Trump assina decreto contra 'turismo' da cidadania por nascimento
O presidente Donald Trump assinou nesta quinta-feira (6) um decreto que impede o "turismo de nascimento", por meio do qual mulheres estrangeiras dão à luz nos Estados Unidos para que seus filhos obtenham a cidadania americana.
Há pouco mais de um mês, a Suprema Corte do país anulou um decreto que eliminava esse direito para os filhos de imigrantes em situação irregular. Trump afirmou que a nova tentativa será um "ajuste".
"O que temos visto nos últimos anos são redes criminosas organizadas que estabelecem um sistema por meio do qual dezenas de milhares de pessoas podem vir a este país de forma organizada e dar à luz aqui unicamente com o objetivo de obter a cidadania por direito de nascimento", explicou o presidente.
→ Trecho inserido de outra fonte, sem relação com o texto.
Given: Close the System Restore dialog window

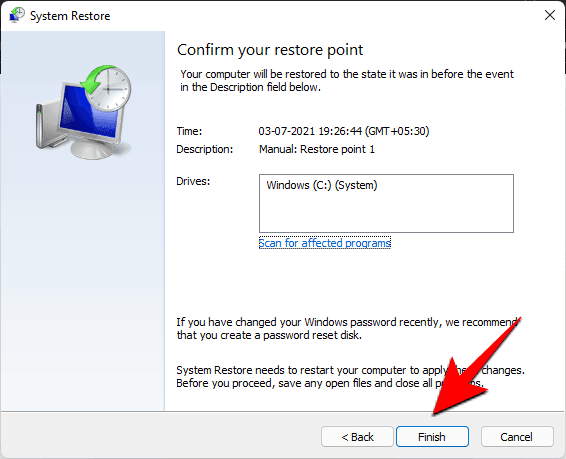Looking at the screenshot, I should click(549, 15).
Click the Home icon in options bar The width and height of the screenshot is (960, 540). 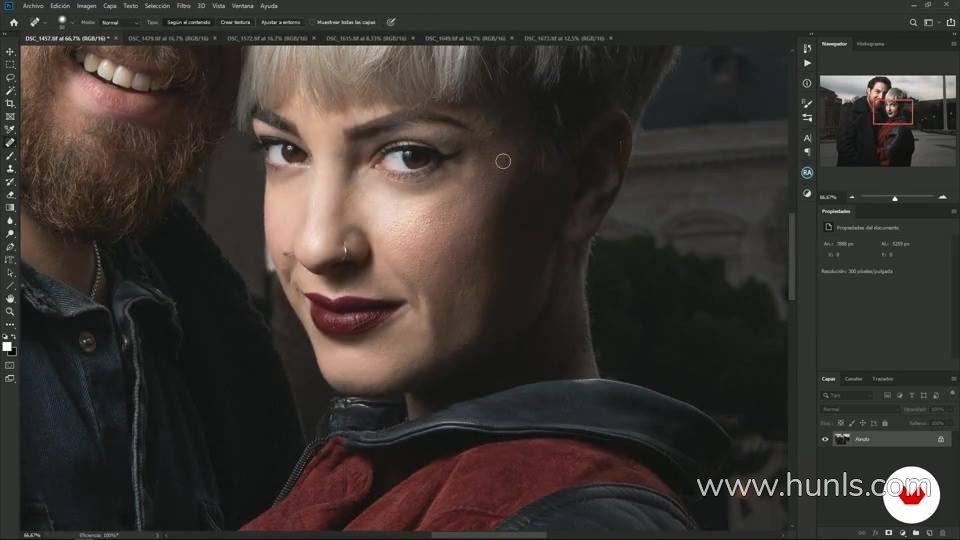[x=13, y=22]
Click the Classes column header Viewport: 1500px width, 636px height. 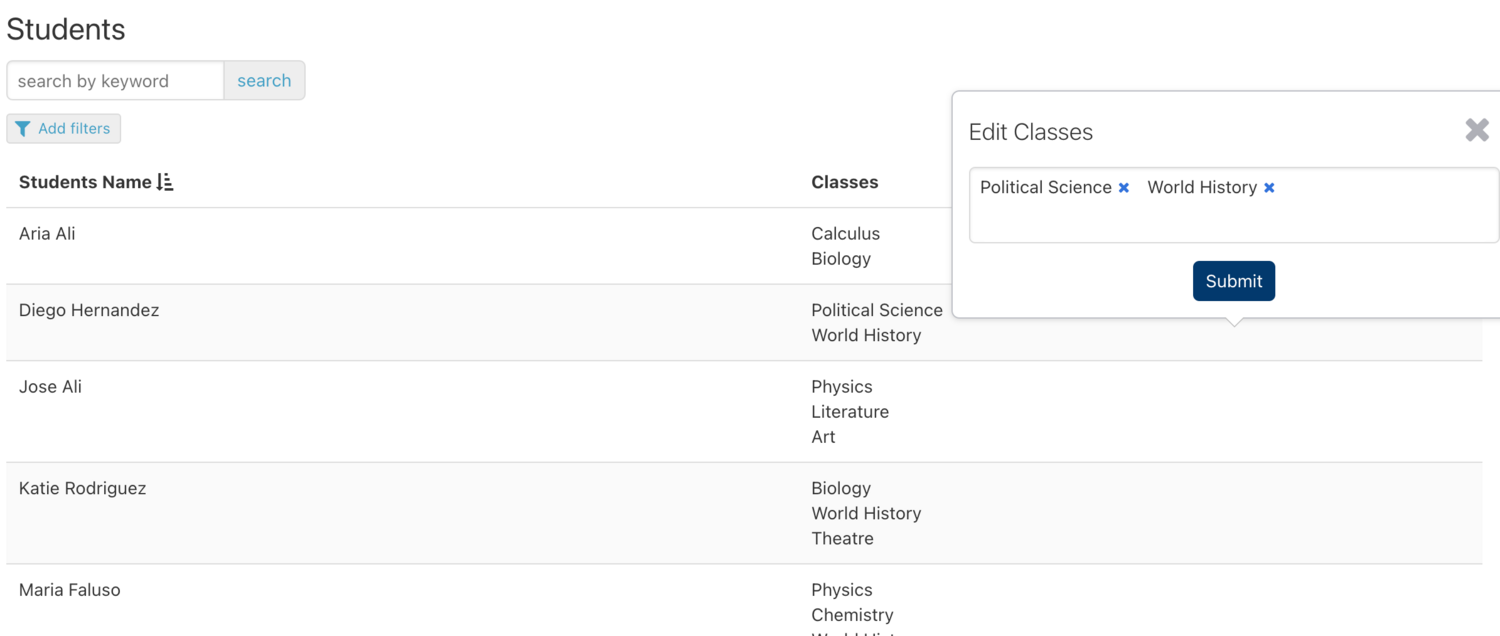(844, 182)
"Este decreto adota uma série de medidas destinadas a combater esse tipo de prática organizada. Nós nos concentramos muito em negar vistos a pessoas que temos motivos para acreditar que vêm com esse propósito. Vistos tanto para os pais que participam quanto para as pessoas que organizam essas redes."
A 14ª Emenda Constitucional americana, aprovada para proteger o direito dos antigos escravizados à cidadania, explicita o direito de cidadania por nascimento em território americano, salvo em casos específicos. Essa foi a doutrina ratificada pela maioria da Suprema Corte.
Segundo a legislação atual, um responsável consular americano pode negar um visto a uma não residente se suspeitar que ela viajará ao país para dar à luz.
O assessor de Trump Stephen Miller disse que o decreto presidencial vai negar a cidadania por nascimento a filhos de membros de "organizações terroristas estrangeiras", bem como de "amplas categorias de pessoas que pressionam e atuam em nome de governos estrangeiros". A medida "garante que um grande número de pessoas que estariam obtendo equivocadamente a cidadania por nascimento já não serão elegíveis para esses benefícios."
Os esforços do presidente Trump para restringir o direito de cidadania por nascimento fazem parte de sua campanha mais ampla para limitar a imigração, que inclui a expulsão de milhões de imigrantes sem documentos e a eliminação do status temporário de proteção para cidadãos de mais de 10 países.